(SUPPLIED ENTRIES)

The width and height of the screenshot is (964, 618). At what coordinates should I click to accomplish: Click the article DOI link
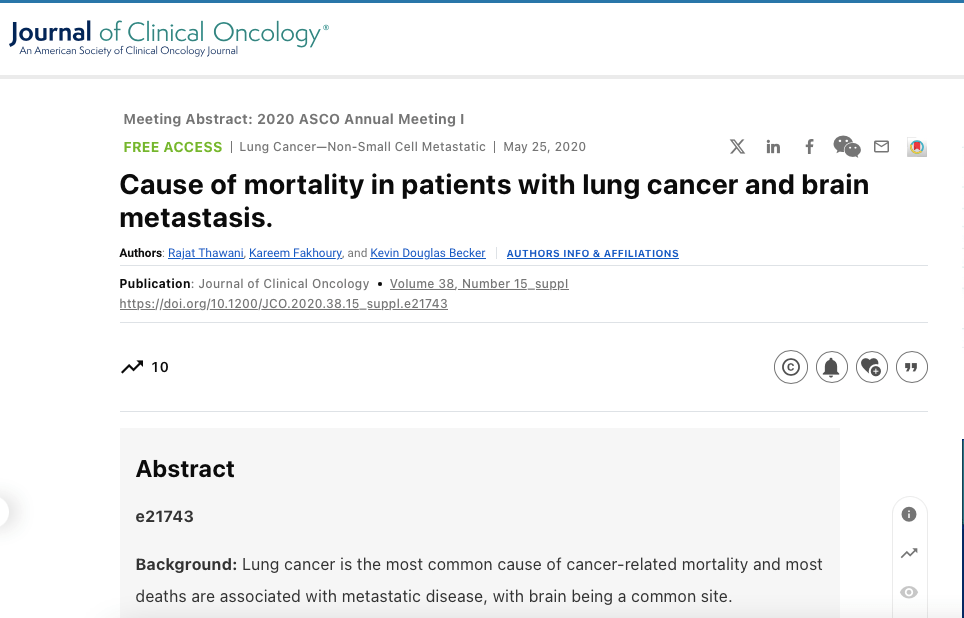coord(283,304)
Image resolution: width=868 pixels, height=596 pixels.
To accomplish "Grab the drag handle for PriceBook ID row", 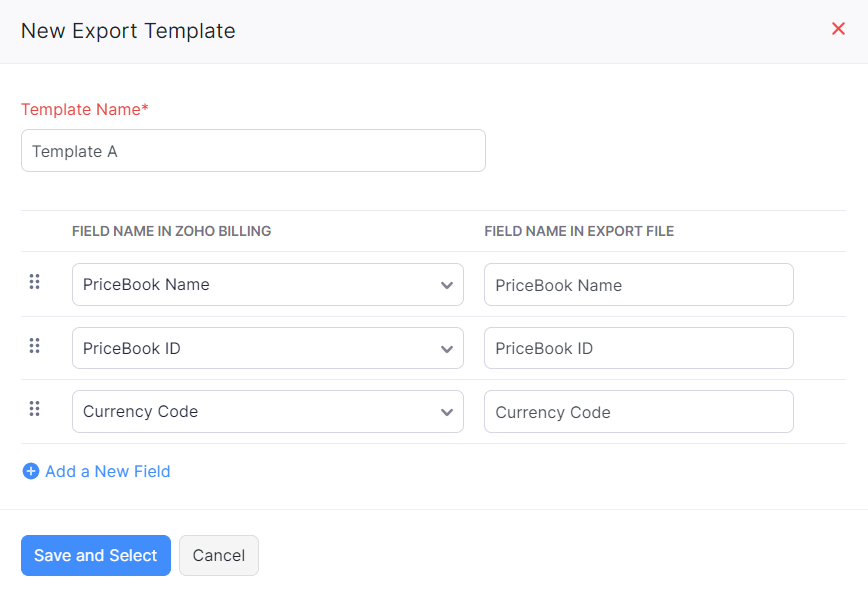I will coord(34,346).
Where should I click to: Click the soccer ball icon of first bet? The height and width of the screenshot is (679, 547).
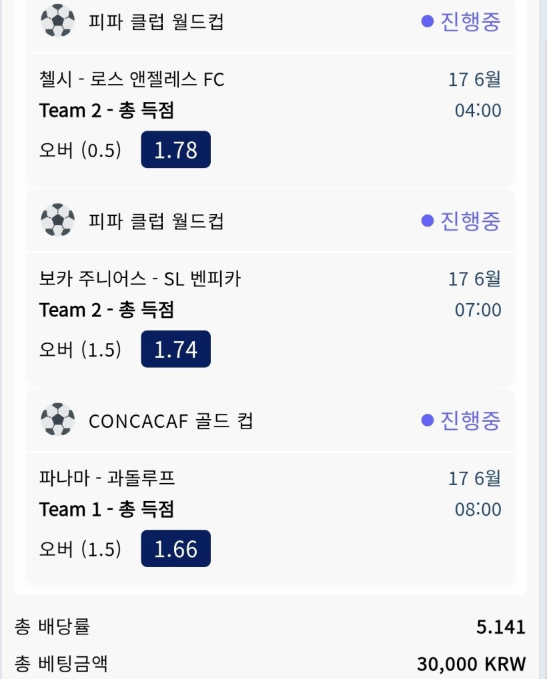coord(58,20)

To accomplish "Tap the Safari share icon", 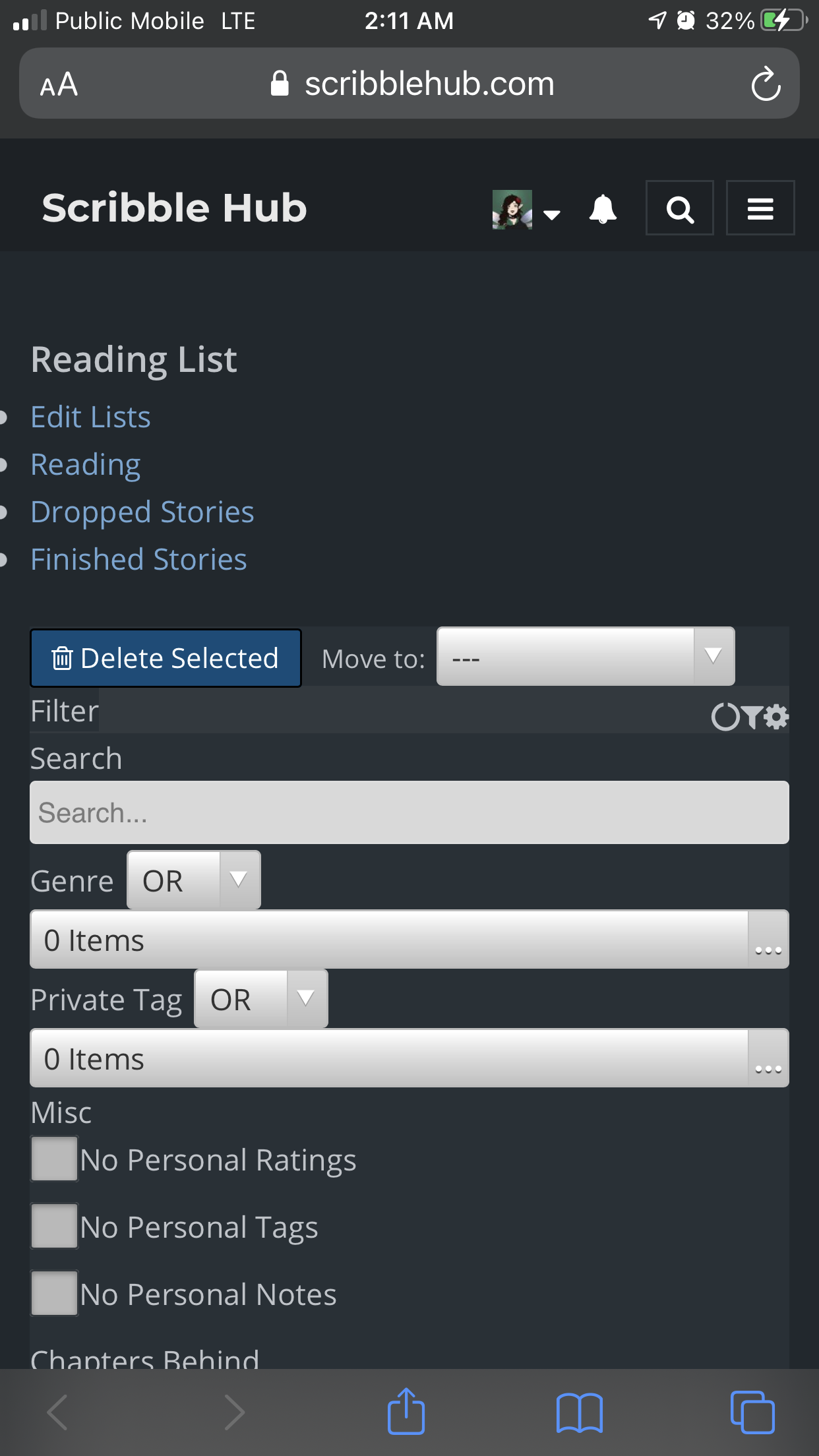I will point(406,1412).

(End SUPPLIED ENTRIES)

The exact lines from the beginning of the data through the one that contains "Image resolution: width=868" must be given again, both ends included, and pictures must be left out.

The width and height of the screenshot is (964, 618). At what coordinates should I click to accomplish: Click the article DOI link
coord(283,304)
Image resolution: width=868 pixels, height=596 pixels.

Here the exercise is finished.